SOURCE DATA =
↓

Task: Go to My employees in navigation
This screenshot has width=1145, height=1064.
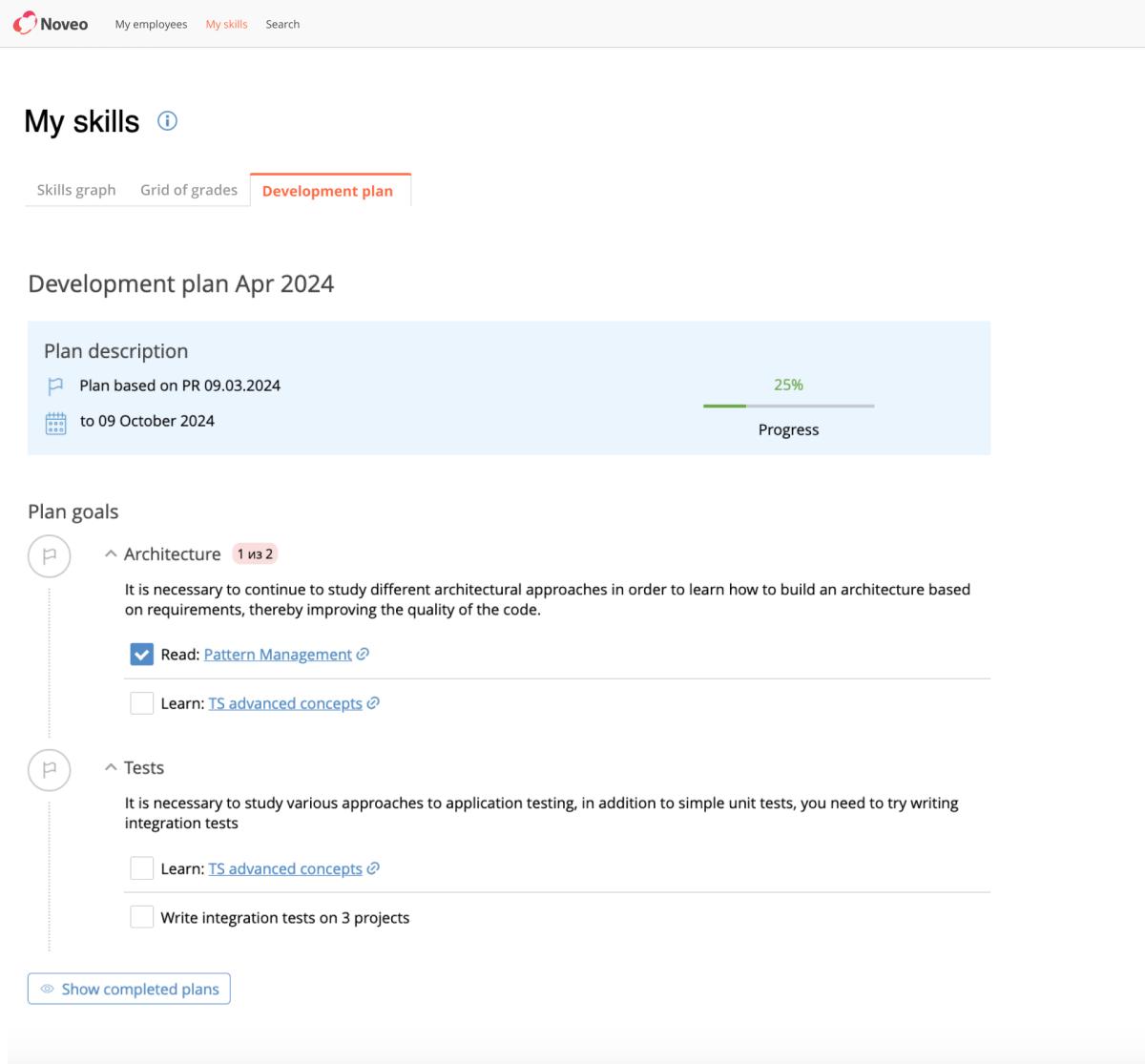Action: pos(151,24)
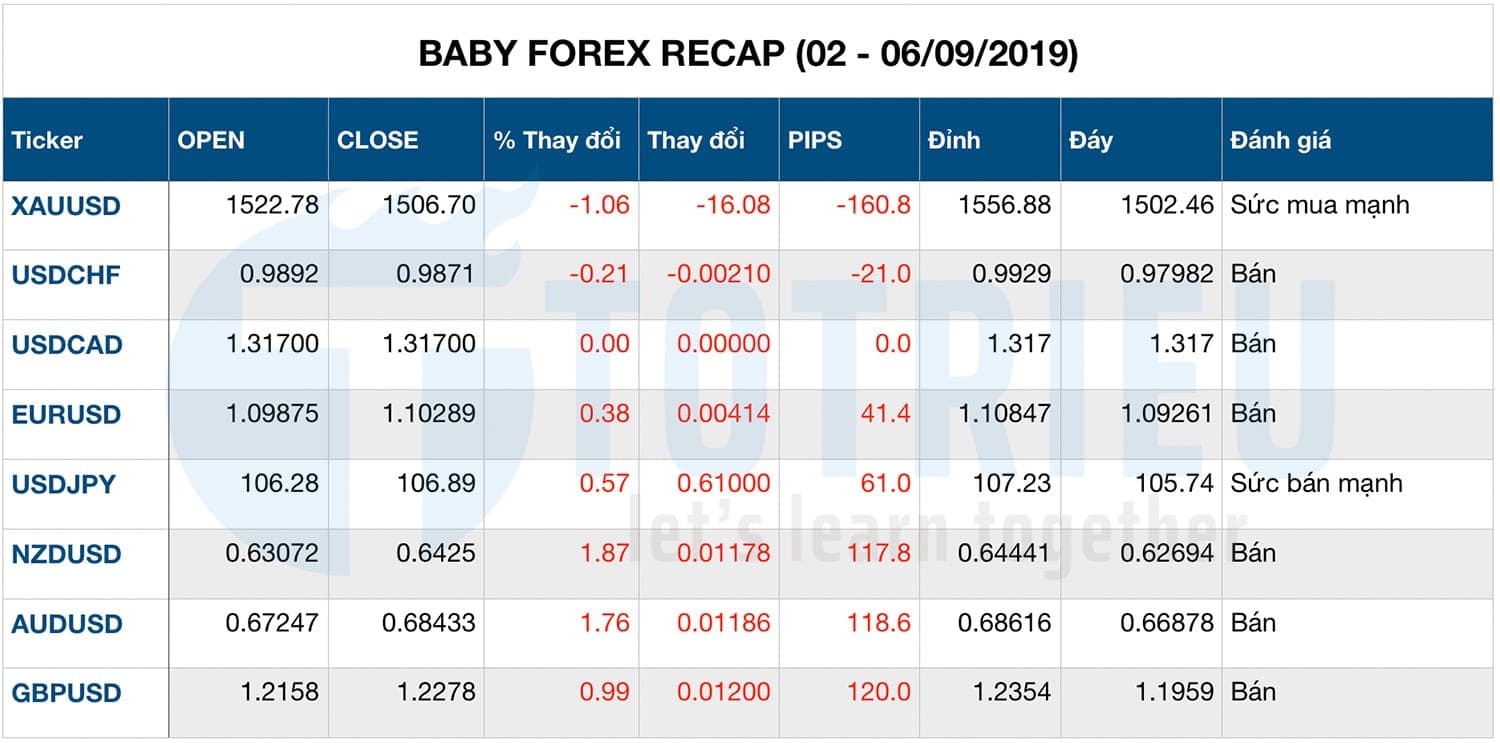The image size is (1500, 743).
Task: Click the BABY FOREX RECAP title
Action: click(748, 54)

↑
↓

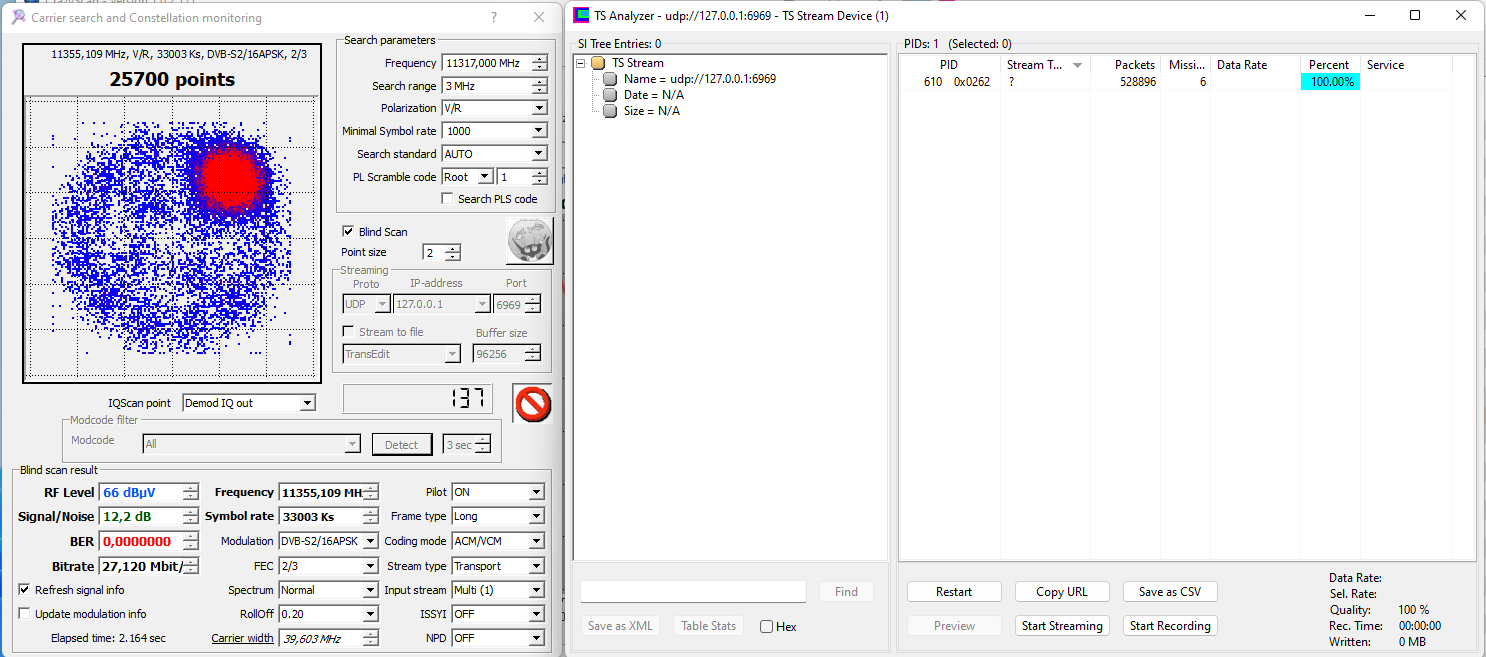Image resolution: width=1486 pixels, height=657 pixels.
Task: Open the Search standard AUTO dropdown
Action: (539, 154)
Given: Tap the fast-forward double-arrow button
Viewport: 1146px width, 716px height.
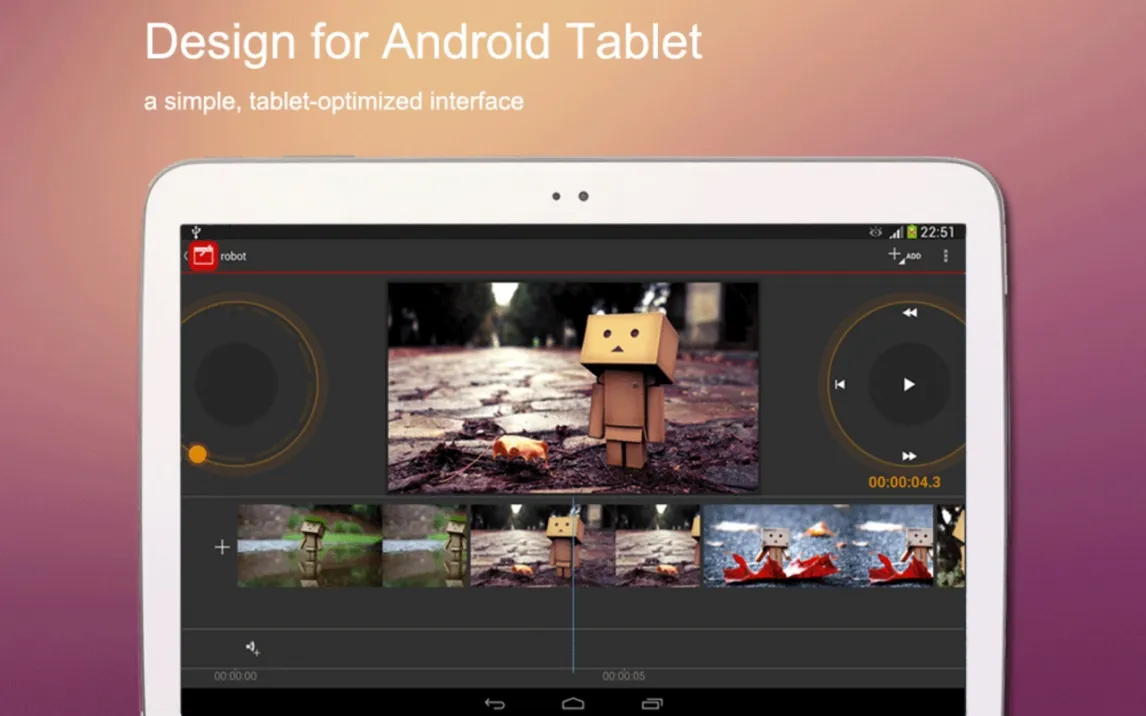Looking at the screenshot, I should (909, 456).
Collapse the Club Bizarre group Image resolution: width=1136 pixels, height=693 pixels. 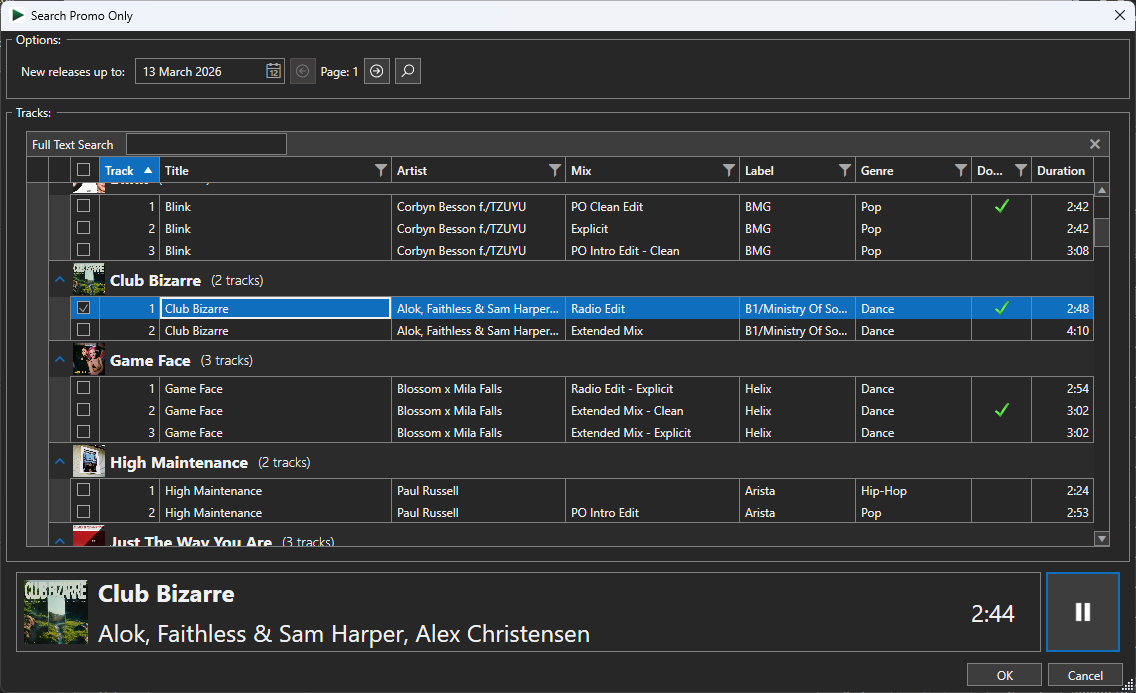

↑
↓

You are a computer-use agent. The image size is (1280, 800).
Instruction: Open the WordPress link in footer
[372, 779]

↑

THE TASK = Using the entries above, transcribe exactly from the line that has "Given: Tap the" through the line that has "Collapse the Club". Pictures are dropped.

RESULT OF THE TASK =
Given: Tap the fast-forward double-arrow button
Viewport: 1146px width, 716px height.
Looking at the screenshot, I should (909, 456).
Collapse the Club Bizarre group Image resolution: width=1136 pixels, height=693 pixels. 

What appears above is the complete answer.